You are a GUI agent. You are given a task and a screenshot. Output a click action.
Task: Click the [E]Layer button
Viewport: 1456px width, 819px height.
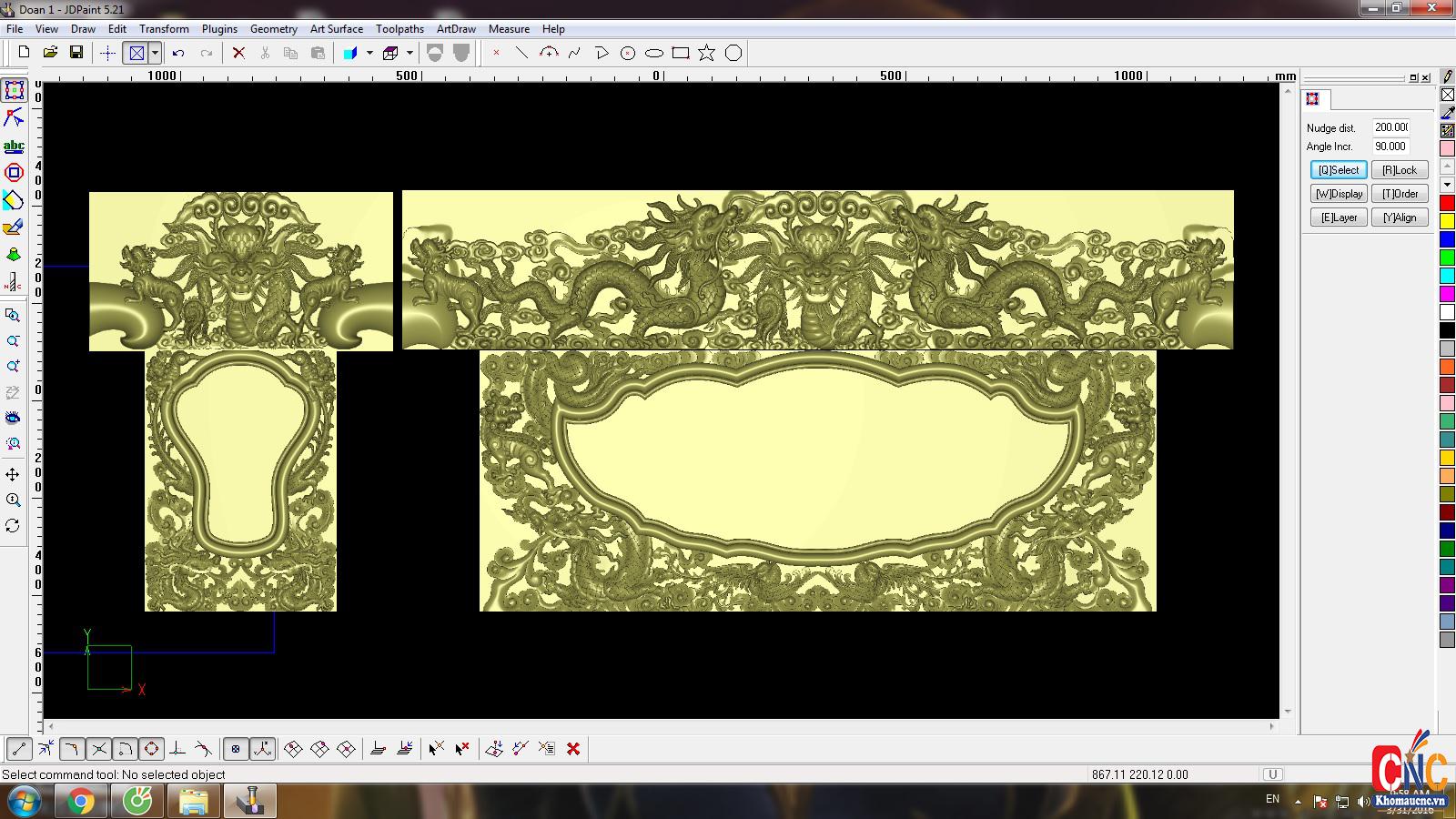click(1338, 217)
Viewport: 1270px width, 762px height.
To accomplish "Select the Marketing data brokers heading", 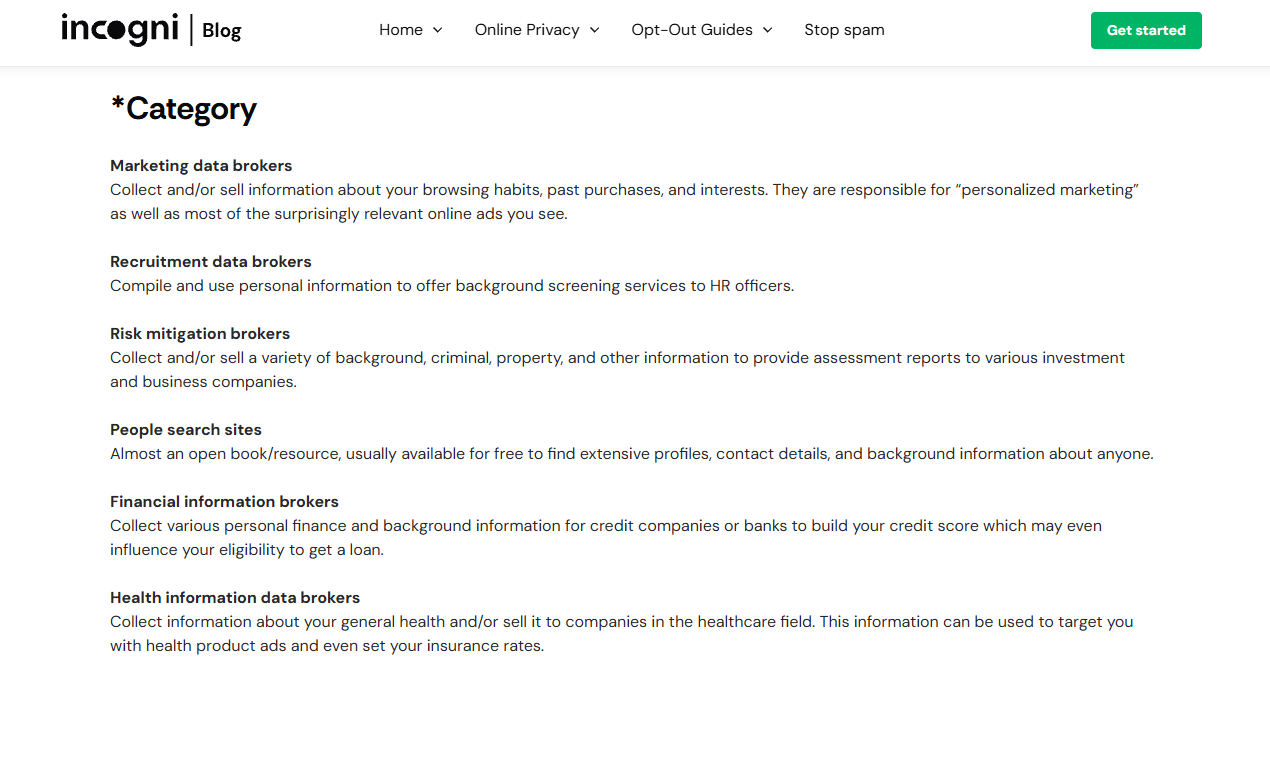I will [x=201, y=166].
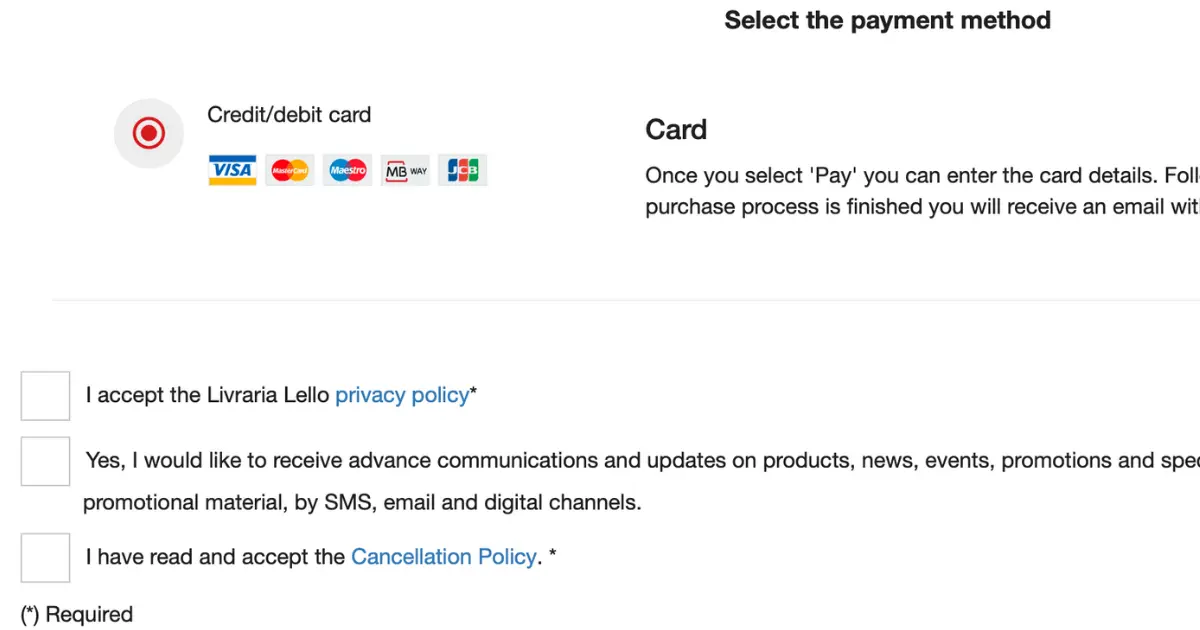The width and height of the screenshot is (1200, 630).
Task: Click the Visa card logo
Action: (x=232, y=170)
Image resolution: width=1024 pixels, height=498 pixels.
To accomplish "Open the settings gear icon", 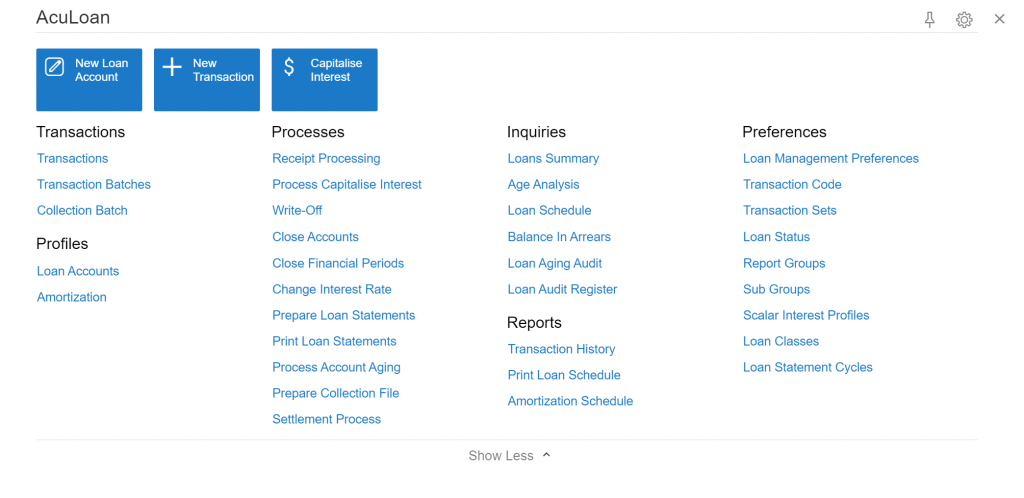I will [964, 20].
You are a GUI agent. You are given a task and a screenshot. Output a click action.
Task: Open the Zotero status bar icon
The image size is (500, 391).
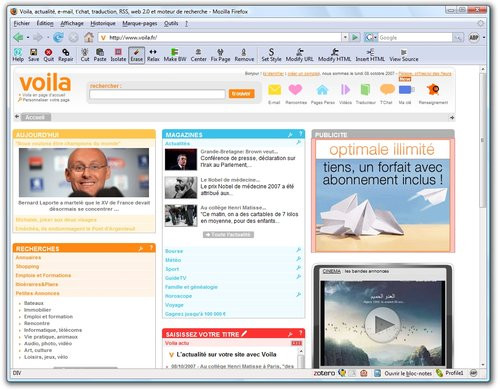click(x=324, y=373)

☆ ☆ ☆ ☆

**Exercise**: The range to copy runs from the line with "Task: Open the Zotero status bar icon" to the last line of the entries, both included; copy it exactly and leave out the pictures.

**Task response**:
Task: Open the Zotero status bar icon
The image size is (500, 391).
click(x=324, y=373)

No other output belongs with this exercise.